Many small companies rely on EIS tax relief to bring in equity investors. Just bear in mind that your obligations to your shareholders start, not end, with the cheque arriving.

A very smart lawyer friend once gave me some excellent advice: “never try to make case law”. It would be another 10 years before I realised why that was such excellent advice. Surely, one of the great joys of English law is the way in which anyone can challenge it and refine it?

What was the problem?

I inherited the chair of the board of a company that found itself challenging HMRC on the interpretation of tax law in respect of EIS that had been granted to shareholders but was then threatened with being withdrawn.

The problem as that some shares had been paid before others. This is called “a preference” and you are not allowed to do that under EIS regulations. So I inherited that issue along with the company chair. Around £800,000 of EIS relief was at risk. Around £933 of preferences had been repaid. A thorny problem that resulted in strong representations from the shareholders and previous executives.

So we went to our lawyers and asked them to “fix this”.

Here is the wording in the HMRC Manual

Shares issued on or after 6 April 2012
The shares must be ordinary shares which, throughout the three year period (VCM10540) carry:
- no present or future preferential right to dividends where either:
 - The rights attaching to the share include scope for the amount of the dividend to be varied based on a decision taken by the company, the shareholder or any other person. Note: this exclusion covers only those shares which carry preferential rights and does not therefore prevent the voting of dividends in respect of non-preferential shares, nor does it prevent shareholders from choosing to waive a dividend payment should they wish to do so; or
 - The right to receive dividends is ‘cumulative’ - that is, where a dividend which has become payable is not in fact paid, the company is obliged to pay it a later time, normally once funds become available.
- no present or future preferential rights to the company’s assets on its winding up, and
- no present or future right to be redeemed.

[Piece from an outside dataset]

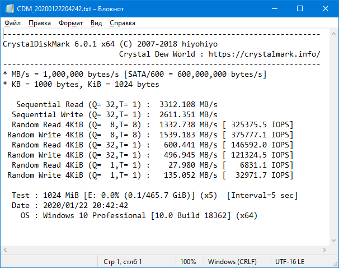Click the UTF-16 LE encoding status field
This screenshot has height=268, width=339.
290,262

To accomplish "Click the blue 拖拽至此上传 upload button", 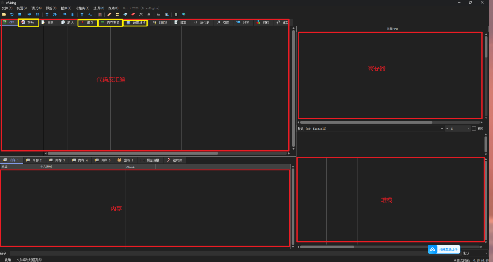I will (443, 249).
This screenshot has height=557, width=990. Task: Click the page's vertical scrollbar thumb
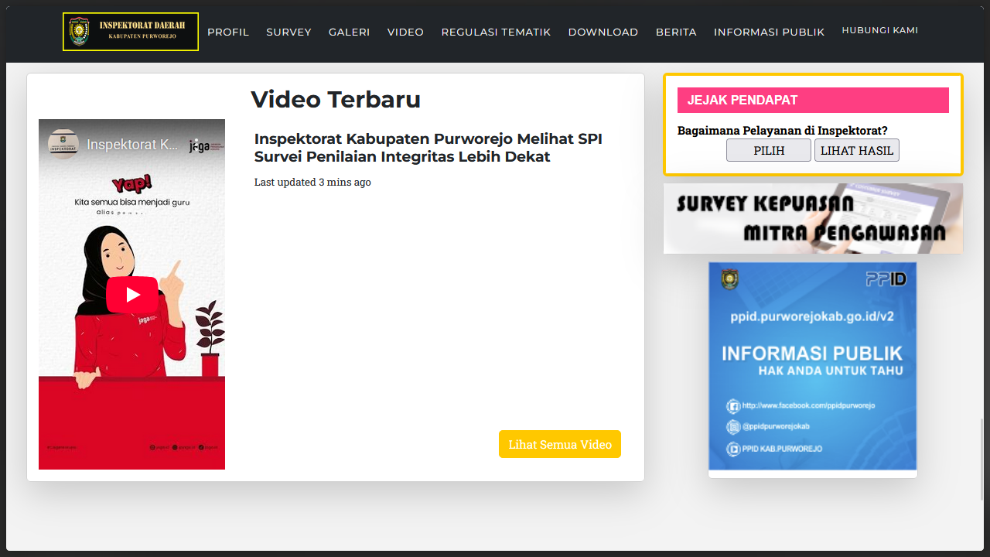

Many Tribunals, Appeals, and long sessions with our excellent Counsel, Joseph Howard, ensued.

What was the outcome?

The final point revolved on “is this too small (‘de minimis’) to worry about”

Here is the very well worded judgment from the Upper Tribunal.

We lost. The shareholders were demoralised. The company failed to raise further funds.

What can you learn from this?

Stick to the exact wording of the rules for EIS. Take advice from people who know not just the law (always useful), but who can explain the real world consequences to you and your company. The consequences can be very severe indeed, and EIS compliance needs to have a monthly check point from the CFO to the Board for the whole period of risk (from incorporation to 3 years and a day after the last investment, at least).

EIS is a fantastic tax break. It comes at a cost in terms of compliance.